Your objective: From the line with "This screenshot has height=837, width=1170." to the final line of the records, every line is to be duplicated exactly, both of those lines included.
= = = =
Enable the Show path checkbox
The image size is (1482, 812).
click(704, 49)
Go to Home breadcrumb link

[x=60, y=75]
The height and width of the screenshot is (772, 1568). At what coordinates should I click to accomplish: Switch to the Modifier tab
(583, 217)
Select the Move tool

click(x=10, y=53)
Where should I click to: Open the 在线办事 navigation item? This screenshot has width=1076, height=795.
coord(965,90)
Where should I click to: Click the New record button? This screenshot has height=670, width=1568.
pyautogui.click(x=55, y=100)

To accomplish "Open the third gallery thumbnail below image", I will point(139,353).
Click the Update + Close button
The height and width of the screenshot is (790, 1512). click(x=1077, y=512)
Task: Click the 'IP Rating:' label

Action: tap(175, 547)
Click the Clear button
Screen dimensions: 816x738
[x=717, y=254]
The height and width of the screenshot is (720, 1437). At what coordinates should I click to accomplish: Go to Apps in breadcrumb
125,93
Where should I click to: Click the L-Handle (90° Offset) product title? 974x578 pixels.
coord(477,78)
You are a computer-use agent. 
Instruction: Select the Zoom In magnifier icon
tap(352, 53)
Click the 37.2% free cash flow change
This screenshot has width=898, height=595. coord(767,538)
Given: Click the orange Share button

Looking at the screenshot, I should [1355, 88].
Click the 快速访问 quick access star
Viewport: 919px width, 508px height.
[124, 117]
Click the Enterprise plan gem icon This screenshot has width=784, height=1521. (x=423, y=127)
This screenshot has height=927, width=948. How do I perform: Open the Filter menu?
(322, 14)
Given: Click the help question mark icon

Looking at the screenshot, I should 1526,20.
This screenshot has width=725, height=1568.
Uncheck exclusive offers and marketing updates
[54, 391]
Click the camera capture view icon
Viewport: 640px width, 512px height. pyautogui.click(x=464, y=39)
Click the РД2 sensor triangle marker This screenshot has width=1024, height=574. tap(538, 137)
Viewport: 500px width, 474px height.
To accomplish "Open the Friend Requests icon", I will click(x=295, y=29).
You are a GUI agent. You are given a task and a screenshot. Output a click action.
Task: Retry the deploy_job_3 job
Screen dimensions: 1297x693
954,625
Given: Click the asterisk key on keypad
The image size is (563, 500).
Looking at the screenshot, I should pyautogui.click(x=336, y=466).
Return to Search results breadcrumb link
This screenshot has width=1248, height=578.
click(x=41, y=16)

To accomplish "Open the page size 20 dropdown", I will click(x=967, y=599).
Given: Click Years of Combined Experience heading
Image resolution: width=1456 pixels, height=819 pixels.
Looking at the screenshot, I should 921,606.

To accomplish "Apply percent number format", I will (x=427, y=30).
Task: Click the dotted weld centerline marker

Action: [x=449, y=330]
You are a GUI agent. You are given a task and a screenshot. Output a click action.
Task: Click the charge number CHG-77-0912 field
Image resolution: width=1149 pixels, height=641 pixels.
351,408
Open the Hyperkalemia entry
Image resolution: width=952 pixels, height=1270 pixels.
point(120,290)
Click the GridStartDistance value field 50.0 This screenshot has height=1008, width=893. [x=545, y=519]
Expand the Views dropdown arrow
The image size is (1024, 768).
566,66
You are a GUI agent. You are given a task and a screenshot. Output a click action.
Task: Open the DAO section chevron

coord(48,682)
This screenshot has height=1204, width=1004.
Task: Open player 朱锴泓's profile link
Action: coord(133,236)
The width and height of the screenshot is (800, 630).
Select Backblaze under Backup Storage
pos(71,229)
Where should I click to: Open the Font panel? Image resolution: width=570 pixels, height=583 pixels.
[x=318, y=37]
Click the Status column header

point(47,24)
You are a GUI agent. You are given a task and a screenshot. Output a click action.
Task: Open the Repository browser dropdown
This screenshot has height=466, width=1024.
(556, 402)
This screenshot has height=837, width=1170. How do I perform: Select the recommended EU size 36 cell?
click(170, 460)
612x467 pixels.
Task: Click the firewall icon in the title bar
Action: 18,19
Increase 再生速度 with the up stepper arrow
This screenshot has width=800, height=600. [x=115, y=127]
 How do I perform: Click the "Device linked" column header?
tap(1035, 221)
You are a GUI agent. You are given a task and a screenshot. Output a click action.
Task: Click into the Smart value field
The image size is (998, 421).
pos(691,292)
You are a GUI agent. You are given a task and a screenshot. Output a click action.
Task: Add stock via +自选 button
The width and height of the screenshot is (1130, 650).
= = = =
Answer for the task:
This screenshot has height=837, width=1170. How do I perform: Select the recommended EU size 36 cell?
click(170, 460)
612x467 pixels.
Task: Click the firewall icon in the title bar
Action: 18,19
Increase 再生速度 with the up stepper arrow
This screenshot has width=800, height=600. [x=115, y=127]
 How do I perform: Click the "Device linked" column header?
tap(1035, 221)
You are a GUI agent. You are given a task and a screenshot. Output a click action.
Task: Click into the Smart value field
The image size is (998, 421).
pos(691,292)
You are a GUI agent. You are given a task and a screenshot. Output a click action.
Task: Add stock via +自选 button
The width and height of the screenshot is (1130, 650).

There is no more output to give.